Environmental Health Scientist at the University of Chicago

Trouble the Water— Health Impacts of Hurricanes

Hurricane Katrina was a shamefully defining, yet widely transformative moment in American life. Revealing structural conditions of racialized inequality in everything from civil engineering and disaster relief to industrial contamination and mental health, the storm led to lasting changes in the study of public health and sociology. Before our screening of TROUBLE THE WATER, the Block welcomes Dr. Kate Burrows, Assistant Professor of Public Health Sciences at University of Chicago, to discuss how scientists examine the short- and long-term health impacts of hurricanes, and to reflect on the role of Katrina on the study of community well-being over the last 20 years.

Film Synopsis

A redemptive tale of an aspiring rap artist surviving failed levees and her own troubled past and seizing a chance for a new beginning.

    As Hurricane Katrina raged around them, Scott and Kimberly Rivers Roberts took shelter with some neighbors in their attic in New Orleans' Ninth Ward. Kimberly, an aspiring rapper, brought her video camera and filmed herself, her husband and their friends before and during the devastating storm. This footage is at the heart of Tia Lessin and Carl Deal's documentary about the Hurricane Katrina tragedy, along with the filmmakers' own footage of Kimberly and Scott rebuilding their lives afterwards.

    Photo credit: Zeitgeist Films

    About the Speaker

    Kate Burrows is an environmental health scientist at the University of Chicago, where she studies the impact of climate change on human health.

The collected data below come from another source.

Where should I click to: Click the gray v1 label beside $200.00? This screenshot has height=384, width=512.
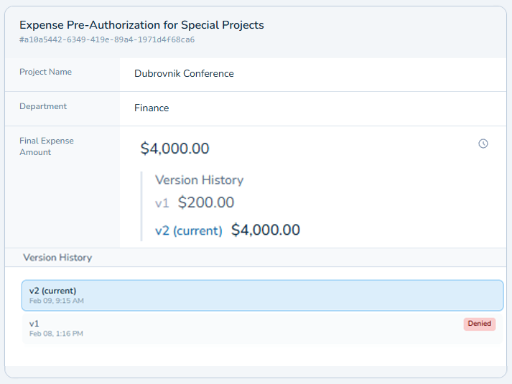click(162, 203)
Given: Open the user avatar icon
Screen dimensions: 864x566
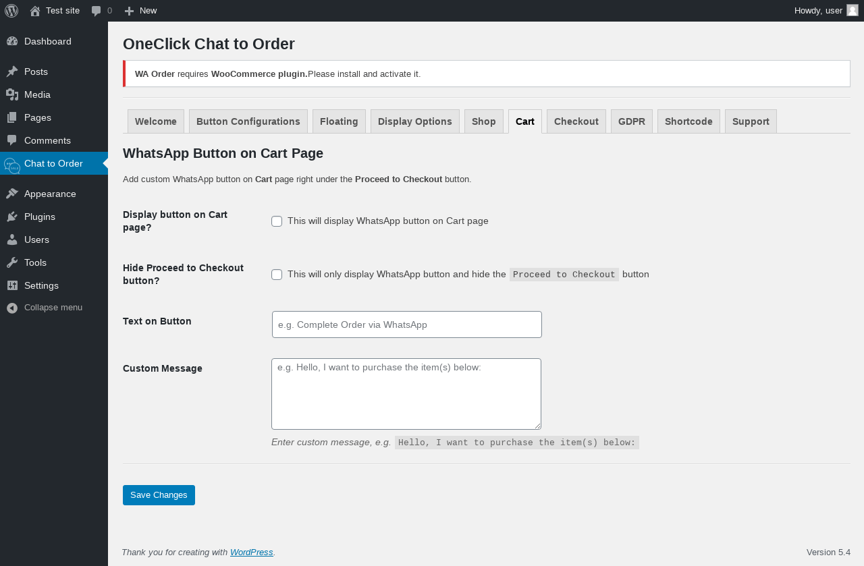Looking at the screenshot, I should (x=853, y=10).
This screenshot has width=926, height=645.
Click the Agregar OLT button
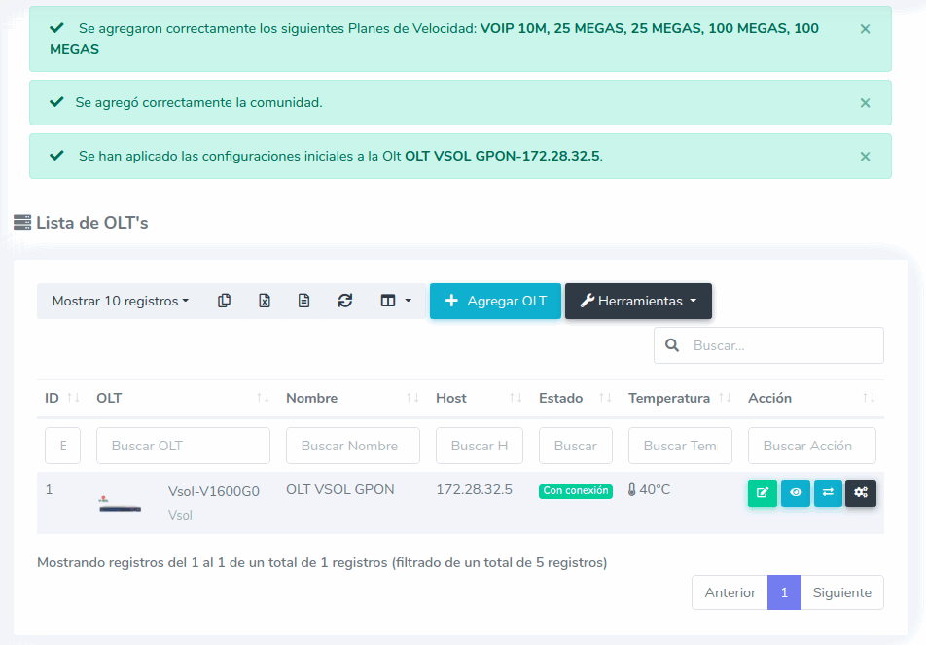(x=495, y=302)
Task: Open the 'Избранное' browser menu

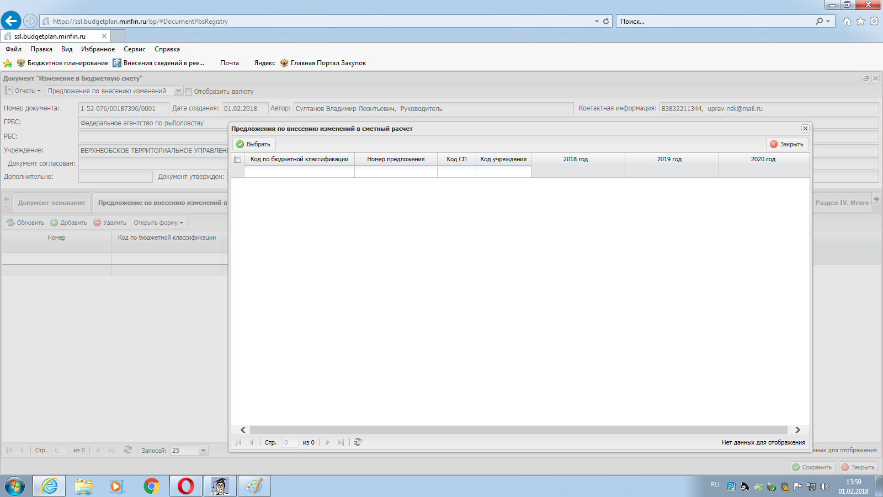Action: pos(98,49)
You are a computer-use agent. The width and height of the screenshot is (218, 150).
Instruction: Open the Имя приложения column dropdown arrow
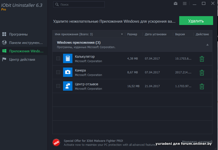[x=122, y=34]
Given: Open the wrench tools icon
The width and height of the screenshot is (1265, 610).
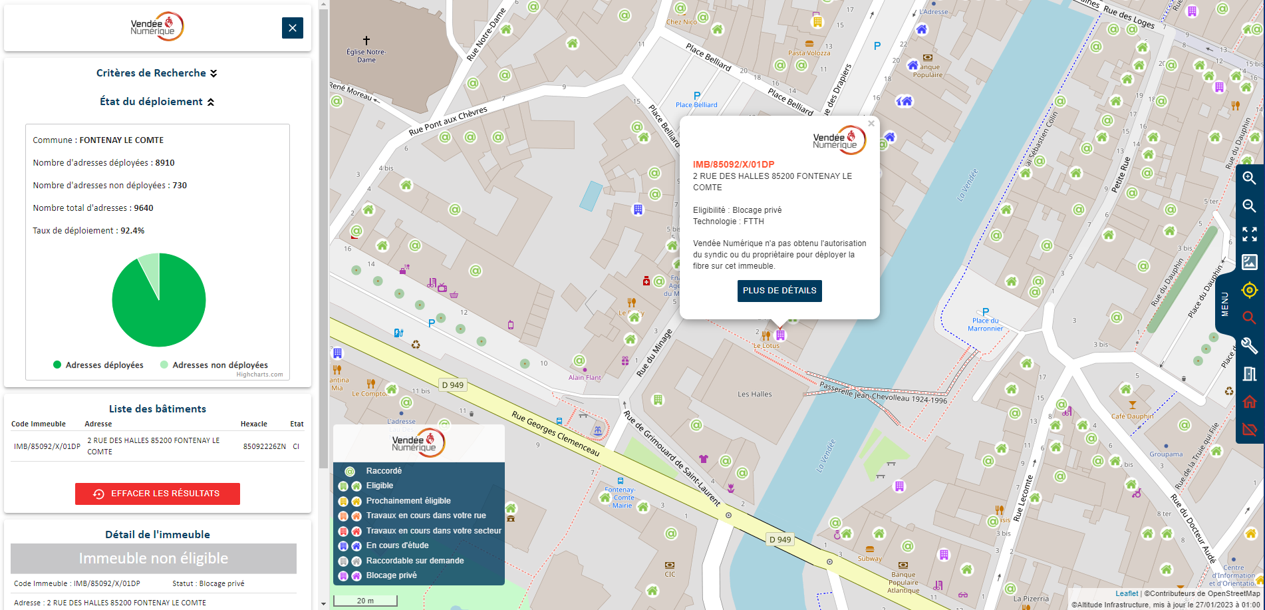Looking at the screenshot, I should click(x=1249, y=346).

    Dr. Kate Burrows studies the impacts of climate change on human health and wellbeing. She is trained in mixed methods approaches and uses a combination of qualitative interviews and bigger data analyses to investigate the ways in which climate and weather-related extremes impact individual and community health. Dr. Burrows has interdisciplinary training in environmental epidemiology (PhD, Yale University School of the Environment) and social-behavioral sciences (MPH, Columbia University, Mailman School of Public Health), which allows her to investigate global health issues from a unique perspective that incorporates sociocultural determinants of health and environmental exposures. As a postdoctoral fellow at Brown University, Dr. Burrows evaluated both the short- and long-term impacts of hurricanes on a range of health outcomes, including cardiovascular and respiratory hospitalizations and disability. Her current research is focused on the mental health impacts of extreme temperature.